> _Provided text_

Plaintiffs urge this court to further recognize a cause of action for recoupment brought affirmatively by a plaintiff. Defendant responds that "[r]ecoupment is not a vehicle for a plaintiff to assert affirmative relief, under any theory" and that "[a]n action for recoupment is restricted to responding defensively to claims asserted against the party claiming recoupment." Def.'s Mem. Law Supp. Mot. Dismiss 2, 3 [#28]. In May v. SunTrust Mortg., Inc., 7 N.E.3d 1036 (Mass. 2014), on which Plaintiffs rely, the Massachusetts Supreme Judicial Court ("SJC") considered whether a cause of action for "rescission by way of recoupment" was available under the Massachusetts Consumer Credit Cost Disclosure Act ("MCCCDA"). Section 10(f) of that statute allows debtors to bring actions to rescind consumer credit contracts within four years of execution of an offending contract, and § 10(i)(3) states that nothing in § 10 affects a consumer's right of recoupment. See id. at 1040-41 (citing Mass. Gen. Laws ch. 140D, §§ 10(i)(3), (f)). In May, the consumers (debtor-plaintiffs in an adversary proceeding in Bankruptcy Court) had sought to rescind their mortgage approximately four years and eight months after it was executed, asserting that § 10(i)(3) permits for such claims to be brought in recoupment at any time, notwithstanding the limitations provision in § 10(f), because claims in recoupment are never time-barred.

The SJC noted the "fundamentally different" nature of rescission and recoupment and their treatment at common law as "separate, non-overlapping remedies," id. at 1042. In holding that "rescission by way of recoupment" is not available under the MCCCDA, the SJC further held that borrowers who have a claim for damages may nonetheless have a remedy through recoupment, stating:

borrowers like the plaintiffs who may have a claim for damages to assert defensively in recoupment against a creditor's claim are not limited to the statutory damages provided in § 32 in the MCCCDA. For example, borrowers can assert a claim for unfair or deceptive acts or practices in violation of G.L. c. 93A against
the creditor, so long as the alleged c. 93A violation is connected to the underlying credit transaction.

> _Data_
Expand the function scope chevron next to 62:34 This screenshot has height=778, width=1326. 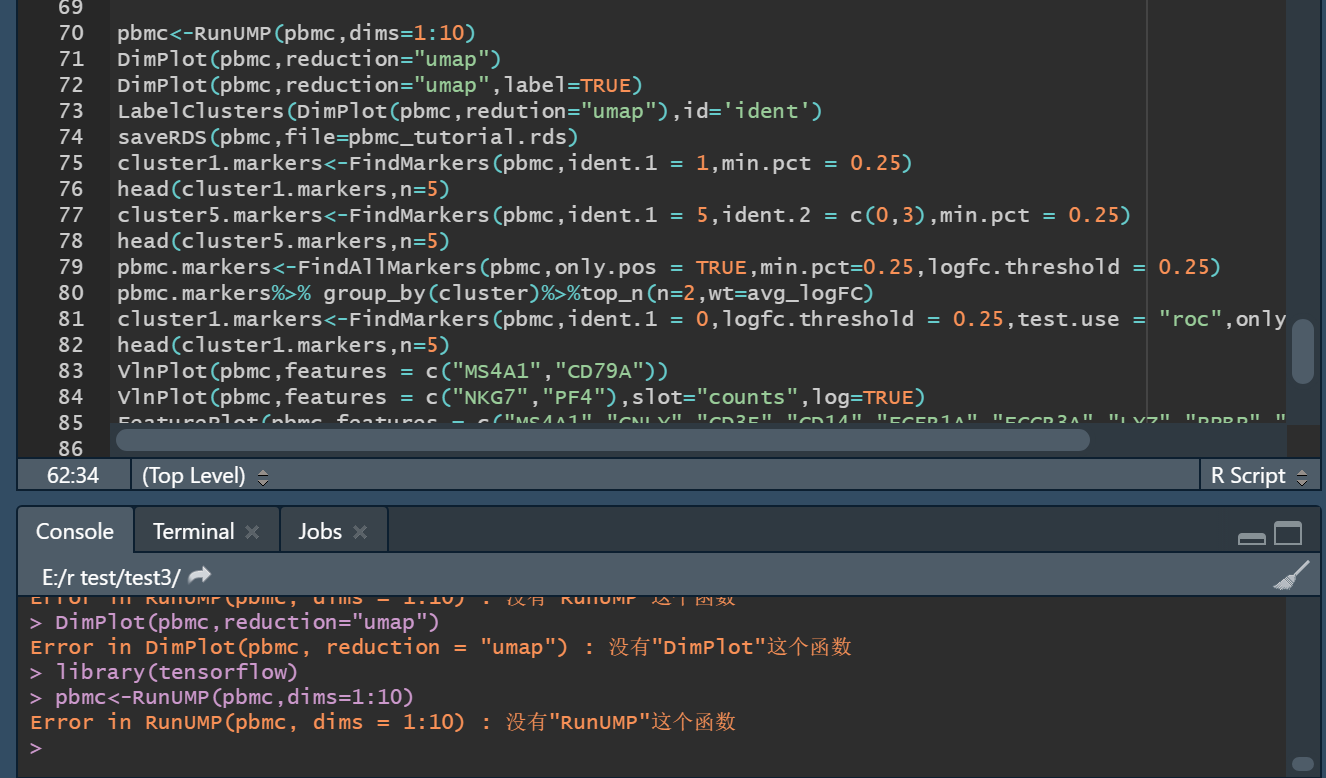(262, 475)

> _Brief A_
Answer these questions using the court opinion on recoupment.
(i) Under § 10(f) of the MCCCDA, within how many years of a contract's execution may debtors bring an action to rescind it?
(ii) Roughly how long after their mortgage was executed did the consumers in May seek to rescind it?
(iii) Under which chapter of the General Laws does the quoted passage say borrowers can assert a claim for unfair or deceptive acts or practices?
> _Brief B_
Carry on the court opinion on recoupment from the point where it stops.

> _Output A_
(i) Within four years of execution.
(ii) Approximately four years and eight months after execution.
(iii) G.L. c. 93A.

> _Output B_
Id. at 1044.

The SJC nevertheless concluded that the borrower's Chapter 93A claim, in that case, did "not appear to offer relief" because it was tied to their purported right to rescission. Id. at 1044 n.17.

Citing the foregoing language from May, Plaintiffs contend that "the Hooleys seek to do exactly what the SJC prescribed in May—they have asserted a defensive claim in recoupment against their mortgage holder prior to a nonjudicial foreclosure, in an attempt to offset liabilities." Pls.' Mem. Law Opp'n Def.'s Mot. Dismiss 7 [#38]. This argument tracks dicta in In re Sheedy, where the First Circuit stated that "May recognizes that it is possible for a future plaintiff to have a defensive claim for damages under Chapter 93A that could be raised in recoupment . . . ." In re Sheedy, 801 F.3d at 22. Indeed, this court read May similarly in a prior order in this case. See Mem. & Order 4 [#24].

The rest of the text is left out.